Si Assad était un ennemi farouche d’Israël, il était aussi perçu comme rationnel et discipliné. Il servait surtout de canal pour les armes iraniennes destinées au Hezbollah — l’ennemi juré de Netanyahu. Ce dernier a d’ailleurs qualifié l’ancien chef du Hezbollah, Hassan Nasrallah, de « l’axe de l’axe », suggérant que Téhéran suit ses directives, et non l’inverse. Nasrallah a été ciblé pour un assassinat le 27 septembre 2024.

Aujourd’hui, le groupe islamiste Hay’at Tahrir al-Cham (HTS), avec le soutien massif de la Turquie, a pris le contrôle de Damas après l’écrasement des forces iraniennes et du Hezbollah. Le Département d’État américain classe toujours le HTS comme organisation terroriste, et Netanyahu soutient depuis longtemps que les idéologies terroristes ne meurent jamais vraiment — un argument qu’il avance souvent à huis clos pour défendre son nouveau projet syrien.

L’objectif ultime de Netanyahu semble être le démantèlement complet de la structure étatique actuelle de la Syrie, l’approfondissement des fractures entre le régime et les groupes minoritaires, et l’ouverture à une fragmentation du pays — une stratégie visant à assurer la domination israélienne en éliminant les menaces dans son voisinage.

Rompre avec la dépendance passée aux accords de paix ou aux guerres limitées, Israël adopte désormais une doctrine d’expansionnisme préventif. L’idée : exploiter les « vides » régionaux pour créer des zones tampons et neutraliser les menaces futures. L’objectif est d’encourager des régimes politiques soit hostiles aux mouvements de résistance, soit trop fragiles pour les soutenir. Une fois de plus, la Syrie devient le terrain d’expérimentation.
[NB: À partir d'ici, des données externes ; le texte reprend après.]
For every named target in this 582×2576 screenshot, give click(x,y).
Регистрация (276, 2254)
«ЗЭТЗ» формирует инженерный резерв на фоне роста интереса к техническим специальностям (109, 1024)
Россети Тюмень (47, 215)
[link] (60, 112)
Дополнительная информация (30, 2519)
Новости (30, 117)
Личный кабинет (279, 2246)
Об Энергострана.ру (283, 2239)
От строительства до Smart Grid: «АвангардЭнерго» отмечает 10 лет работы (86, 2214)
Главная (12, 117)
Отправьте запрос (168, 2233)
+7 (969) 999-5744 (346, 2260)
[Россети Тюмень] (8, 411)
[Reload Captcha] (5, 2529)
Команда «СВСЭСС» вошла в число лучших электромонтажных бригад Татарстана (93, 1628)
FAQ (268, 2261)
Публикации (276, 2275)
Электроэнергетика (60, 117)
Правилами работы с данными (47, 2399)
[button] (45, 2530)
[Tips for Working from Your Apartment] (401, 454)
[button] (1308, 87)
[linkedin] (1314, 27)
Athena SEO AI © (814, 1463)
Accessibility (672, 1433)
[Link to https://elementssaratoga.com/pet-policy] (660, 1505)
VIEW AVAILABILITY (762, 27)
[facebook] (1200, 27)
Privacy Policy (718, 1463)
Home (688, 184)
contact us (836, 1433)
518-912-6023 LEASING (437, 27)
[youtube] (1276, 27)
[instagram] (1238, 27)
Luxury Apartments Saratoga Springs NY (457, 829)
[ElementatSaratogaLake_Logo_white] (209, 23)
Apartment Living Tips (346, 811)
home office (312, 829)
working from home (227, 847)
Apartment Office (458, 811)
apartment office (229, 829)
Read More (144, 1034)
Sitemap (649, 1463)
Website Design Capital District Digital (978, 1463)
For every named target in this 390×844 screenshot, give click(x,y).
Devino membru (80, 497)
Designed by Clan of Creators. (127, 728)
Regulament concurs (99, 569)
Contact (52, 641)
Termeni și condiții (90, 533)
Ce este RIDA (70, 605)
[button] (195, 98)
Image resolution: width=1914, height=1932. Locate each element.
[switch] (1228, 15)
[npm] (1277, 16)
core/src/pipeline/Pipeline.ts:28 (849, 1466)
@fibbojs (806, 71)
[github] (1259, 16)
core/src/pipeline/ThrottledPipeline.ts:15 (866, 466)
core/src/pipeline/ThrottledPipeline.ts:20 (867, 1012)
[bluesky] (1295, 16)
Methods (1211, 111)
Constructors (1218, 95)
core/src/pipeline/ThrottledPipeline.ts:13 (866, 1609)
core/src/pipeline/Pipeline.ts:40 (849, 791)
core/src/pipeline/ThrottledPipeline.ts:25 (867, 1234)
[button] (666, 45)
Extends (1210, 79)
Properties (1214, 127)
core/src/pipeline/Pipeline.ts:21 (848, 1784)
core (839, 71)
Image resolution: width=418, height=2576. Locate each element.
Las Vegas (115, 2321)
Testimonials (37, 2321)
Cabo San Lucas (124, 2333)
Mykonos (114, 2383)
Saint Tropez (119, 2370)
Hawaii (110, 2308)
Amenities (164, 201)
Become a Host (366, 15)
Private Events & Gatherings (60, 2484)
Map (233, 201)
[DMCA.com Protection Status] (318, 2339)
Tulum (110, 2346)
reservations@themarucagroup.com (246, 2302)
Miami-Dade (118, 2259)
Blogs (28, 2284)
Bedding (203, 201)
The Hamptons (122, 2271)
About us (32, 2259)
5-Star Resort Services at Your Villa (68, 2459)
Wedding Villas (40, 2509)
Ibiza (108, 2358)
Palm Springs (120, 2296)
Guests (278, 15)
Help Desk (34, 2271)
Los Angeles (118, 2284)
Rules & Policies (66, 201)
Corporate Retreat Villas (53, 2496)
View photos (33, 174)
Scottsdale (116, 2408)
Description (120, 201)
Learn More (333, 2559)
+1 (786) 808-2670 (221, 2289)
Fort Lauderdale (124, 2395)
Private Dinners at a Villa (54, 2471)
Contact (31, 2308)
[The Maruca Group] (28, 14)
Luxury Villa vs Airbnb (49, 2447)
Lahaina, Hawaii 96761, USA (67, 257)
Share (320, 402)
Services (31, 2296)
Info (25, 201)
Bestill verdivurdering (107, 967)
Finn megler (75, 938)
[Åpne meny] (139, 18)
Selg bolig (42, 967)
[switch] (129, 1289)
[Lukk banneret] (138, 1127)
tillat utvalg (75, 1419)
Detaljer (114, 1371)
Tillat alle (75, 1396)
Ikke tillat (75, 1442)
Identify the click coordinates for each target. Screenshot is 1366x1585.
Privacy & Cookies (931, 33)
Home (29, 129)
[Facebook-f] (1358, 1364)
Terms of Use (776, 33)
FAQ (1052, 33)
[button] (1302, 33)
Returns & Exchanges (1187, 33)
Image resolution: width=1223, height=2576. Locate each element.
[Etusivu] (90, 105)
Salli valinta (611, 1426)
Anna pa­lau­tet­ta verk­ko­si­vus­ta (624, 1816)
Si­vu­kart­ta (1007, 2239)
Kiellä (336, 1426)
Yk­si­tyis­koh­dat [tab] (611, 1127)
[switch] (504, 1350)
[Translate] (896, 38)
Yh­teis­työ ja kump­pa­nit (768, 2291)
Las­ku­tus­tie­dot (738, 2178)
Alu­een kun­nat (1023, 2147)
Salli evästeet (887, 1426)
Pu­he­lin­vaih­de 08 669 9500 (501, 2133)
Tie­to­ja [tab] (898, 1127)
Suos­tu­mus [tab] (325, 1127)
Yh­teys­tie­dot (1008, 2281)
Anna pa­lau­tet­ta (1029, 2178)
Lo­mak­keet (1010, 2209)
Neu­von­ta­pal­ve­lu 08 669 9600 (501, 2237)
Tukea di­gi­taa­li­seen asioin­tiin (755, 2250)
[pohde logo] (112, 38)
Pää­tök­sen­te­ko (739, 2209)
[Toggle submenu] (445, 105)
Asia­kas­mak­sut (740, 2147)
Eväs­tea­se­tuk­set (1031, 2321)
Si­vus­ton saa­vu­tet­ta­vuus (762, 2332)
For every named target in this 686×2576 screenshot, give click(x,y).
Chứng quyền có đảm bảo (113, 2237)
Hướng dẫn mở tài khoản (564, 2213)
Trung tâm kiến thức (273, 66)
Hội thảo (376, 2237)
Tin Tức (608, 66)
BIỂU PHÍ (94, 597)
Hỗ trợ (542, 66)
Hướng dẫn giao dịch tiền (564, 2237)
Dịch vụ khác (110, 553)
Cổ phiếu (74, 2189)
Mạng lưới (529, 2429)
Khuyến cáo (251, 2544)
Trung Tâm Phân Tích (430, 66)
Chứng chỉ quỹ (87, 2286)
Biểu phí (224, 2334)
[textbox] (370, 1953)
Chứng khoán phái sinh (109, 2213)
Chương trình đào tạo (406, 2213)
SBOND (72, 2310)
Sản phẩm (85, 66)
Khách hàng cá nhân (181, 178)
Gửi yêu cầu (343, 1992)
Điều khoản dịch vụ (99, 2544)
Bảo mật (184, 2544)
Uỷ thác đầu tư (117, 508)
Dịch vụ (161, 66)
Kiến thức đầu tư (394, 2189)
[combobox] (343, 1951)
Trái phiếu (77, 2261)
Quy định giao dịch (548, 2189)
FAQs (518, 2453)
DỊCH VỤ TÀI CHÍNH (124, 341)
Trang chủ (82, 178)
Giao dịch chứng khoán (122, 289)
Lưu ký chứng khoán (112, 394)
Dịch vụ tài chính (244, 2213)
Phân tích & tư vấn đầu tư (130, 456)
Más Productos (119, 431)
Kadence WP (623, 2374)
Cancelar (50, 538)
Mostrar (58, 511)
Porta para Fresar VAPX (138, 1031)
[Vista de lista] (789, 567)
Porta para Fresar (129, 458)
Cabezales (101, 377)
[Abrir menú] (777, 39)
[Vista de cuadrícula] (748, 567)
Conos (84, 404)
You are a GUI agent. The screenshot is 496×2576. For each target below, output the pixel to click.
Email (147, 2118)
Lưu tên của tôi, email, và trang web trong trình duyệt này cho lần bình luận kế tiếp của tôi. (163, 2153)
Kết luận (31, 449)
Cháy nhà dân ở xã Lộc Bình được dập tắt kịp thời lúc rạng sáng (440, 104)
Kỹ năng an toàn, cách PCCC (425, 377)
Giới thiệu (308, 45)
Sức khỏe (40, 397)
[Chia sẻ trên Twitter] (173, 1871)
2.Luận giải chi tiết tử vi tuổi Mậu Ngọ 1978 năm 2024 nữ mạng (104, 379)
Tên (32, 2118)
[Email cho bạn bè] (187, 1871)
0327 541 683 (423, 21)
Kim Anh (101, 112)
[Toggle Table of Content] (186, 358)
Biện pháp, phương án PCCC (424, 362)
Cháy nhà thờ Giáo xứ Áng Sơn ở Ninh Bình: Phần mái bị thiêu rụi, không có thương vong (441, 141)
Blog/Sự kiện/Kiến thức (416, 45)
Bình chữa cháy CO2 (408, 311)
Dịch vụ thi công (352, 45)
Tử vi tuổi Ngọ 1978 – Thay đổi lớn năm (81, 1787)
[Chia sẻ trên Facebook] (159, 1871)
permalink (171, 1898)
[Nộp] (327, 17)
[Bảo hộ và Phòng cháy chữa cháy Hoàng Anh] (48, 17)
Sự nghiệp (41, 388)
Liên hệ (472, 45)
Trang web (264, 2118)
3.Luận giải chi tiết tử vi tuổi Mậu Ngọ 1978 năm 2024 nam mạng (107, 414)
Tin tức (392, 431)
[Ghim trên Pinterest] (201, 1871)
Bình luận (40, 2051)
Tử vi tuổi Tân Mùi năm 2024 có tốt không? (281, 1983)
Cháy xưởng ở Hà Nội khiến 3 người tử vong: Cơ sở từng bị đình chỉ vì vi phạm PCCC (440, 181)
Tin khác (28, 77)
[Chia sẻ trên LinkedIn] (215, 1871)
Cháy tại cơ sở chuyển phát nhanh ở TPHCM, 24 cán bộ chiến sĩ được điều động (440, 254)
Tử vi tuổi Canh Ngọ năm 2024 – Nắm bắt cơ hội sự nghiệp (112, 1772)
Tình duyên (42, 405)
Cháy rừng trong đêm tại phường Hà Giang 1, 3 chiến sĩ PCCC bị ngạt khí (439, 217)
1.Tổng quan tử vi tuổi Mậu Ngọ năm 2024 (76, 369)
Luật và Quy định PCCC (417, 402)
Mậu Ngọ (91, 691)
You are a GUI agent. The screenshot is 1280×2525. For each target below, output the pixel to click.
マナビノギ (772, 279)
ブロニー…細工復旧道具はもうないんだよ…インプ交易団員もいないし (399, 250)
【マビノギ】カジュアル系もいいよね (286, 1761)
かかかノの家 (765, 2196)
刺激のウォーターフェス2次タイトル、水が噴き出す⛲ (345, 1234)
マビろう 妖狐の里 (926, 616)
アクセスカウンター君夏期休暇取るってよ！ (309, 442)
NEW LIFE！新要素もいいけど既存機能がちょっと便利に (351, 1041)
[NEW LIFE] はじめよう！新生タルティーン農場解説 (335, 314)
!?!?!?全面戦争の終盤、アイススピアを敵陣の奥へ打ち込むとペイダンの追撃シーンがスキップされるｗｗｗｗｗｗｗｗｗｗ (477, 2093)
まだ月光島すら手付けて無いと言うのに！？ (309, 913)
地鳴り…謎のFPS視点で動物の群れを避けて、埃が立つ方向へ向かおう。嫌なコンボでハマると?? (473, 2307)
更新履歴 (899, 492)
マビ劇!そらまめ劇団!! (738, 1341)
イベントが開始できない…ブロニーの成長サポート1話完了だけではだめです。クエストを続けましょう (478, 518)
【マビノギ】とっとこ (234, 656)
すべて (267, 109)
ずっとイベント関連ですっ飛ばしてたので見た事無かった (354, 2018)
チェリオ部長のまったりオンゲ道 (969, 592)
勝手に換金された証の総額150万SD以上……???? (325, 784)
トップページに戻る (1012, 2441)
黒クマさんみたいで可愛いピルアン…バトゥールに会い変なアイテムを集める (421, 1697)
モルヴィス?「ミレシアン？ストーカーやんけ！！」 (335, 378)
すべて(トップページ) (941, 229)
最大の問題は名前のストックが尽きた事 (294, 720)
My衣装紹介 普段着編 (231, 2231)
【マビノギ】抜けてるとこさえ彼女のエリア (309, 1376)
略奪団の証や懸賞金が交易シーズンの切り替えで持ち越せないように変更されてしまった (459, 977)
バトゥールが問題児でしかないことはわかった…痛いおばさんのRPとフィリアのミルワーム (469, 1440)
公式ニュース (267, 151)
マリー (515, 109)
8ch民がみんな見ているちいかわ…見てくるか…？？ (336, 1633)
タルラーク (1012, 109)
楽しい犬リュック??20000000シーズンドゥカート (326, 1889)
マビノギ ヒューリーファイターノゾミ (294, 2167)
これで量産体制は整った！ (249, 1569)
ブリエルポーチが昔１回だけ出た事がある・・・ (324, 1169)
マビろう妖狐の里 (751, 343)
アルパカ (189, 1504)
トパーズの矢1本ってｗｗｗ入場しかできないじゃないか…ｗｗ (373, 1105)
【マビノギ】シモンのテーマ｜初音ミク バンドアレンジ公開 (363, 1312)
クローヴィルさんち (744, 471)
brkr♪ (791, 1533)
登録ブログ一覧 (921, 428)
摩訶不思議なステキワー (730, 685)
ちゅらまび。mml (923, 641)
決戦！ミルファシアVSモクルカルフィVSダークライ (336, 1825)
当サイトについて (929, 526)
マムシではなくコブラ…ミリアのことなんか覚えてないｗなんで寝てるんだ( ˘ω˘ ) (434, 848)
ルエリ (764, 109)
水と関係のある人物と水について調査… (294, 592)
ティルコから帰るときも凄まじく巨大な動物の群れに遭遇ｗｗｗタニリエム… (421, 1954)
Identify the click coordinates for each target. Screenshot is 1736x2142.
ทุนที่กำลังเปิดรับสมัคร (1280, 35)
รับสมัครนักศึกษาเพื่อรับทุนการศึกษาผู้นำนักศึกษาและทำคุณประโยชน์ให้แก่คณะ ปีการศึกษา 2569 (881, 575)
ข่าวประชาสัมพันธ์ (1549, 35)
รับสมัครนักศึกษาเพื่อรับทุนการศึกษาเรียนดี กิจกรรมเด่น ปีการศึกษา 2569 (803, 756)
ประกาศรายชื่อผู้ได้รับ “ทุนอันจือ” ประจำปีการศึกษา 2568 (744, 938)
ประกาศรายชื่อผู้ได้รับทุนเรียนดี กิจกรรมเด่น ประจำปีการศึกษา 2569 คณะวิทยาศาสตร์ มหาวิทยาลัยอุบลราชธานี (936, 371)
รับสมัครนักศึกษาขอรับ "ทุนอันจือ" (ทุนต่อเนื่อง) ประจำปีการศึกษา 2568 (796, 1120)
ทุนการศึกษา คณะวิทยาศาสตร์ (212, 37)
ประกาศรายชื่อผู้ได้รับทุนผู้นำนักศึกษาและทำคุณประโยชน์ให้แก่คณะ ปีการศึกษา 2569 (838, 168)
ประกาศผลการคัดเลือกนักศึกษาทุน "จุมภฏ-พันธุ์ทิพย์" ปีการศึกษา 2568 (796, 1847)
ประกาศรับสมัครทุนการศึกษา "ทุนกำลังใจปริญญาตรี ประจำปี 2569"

Netanyahu redoute l’émergence d’un État syrien fort, stable et dirigé par les sunnites avec l’appui de la Turquie, percevant la majorité arabe sunnite comme une menace démographique et culturelle à long terme pour l’existence d’Israël. Cette crainte justifie l’implication militaire directe d’Israël en Syrie.

Bien que l’armée israélienne communique rarement les détails de ses opérations, son empreinte s’est accrue de manière constante. Les forces israéliennes opèrent désormais à 15 à 20 kilomètres de Damas, occupent des territoires au-delà du mont Hermon et des hauteurs du Golan oriental, et détiennent une domination aérienne totale. En pratique, elles contrôlent toute la région jusqu’à Sweida, en imposant des lignes rouges que Sharaa et ses milices alliées ne peuvent franchir.

Au départ, Israël affirmait vouloir établir une « zone défensive assainie » dans le sud de la Syrie, une présence temporaire visant uniquement à contrer les « menaces terroristes ». Pourtant, aucun calendrier de retrait n’a été annoncé. L’occupation semble profondément liée à la stratégie militaire plus large d’Israël au Liban, suggérant un plan unifié pour affaiblir et fragmenter ses voisins.

Dans ce contexte, les frappes aériennes israéliennes prennent une dimension stratégique plus large, visant les infrastructures militaires et sécuritaires sous prétexte de protéger les Druzes — une communauté qu’Israël présente désormais comme le flanc vulnérable de la Syrie.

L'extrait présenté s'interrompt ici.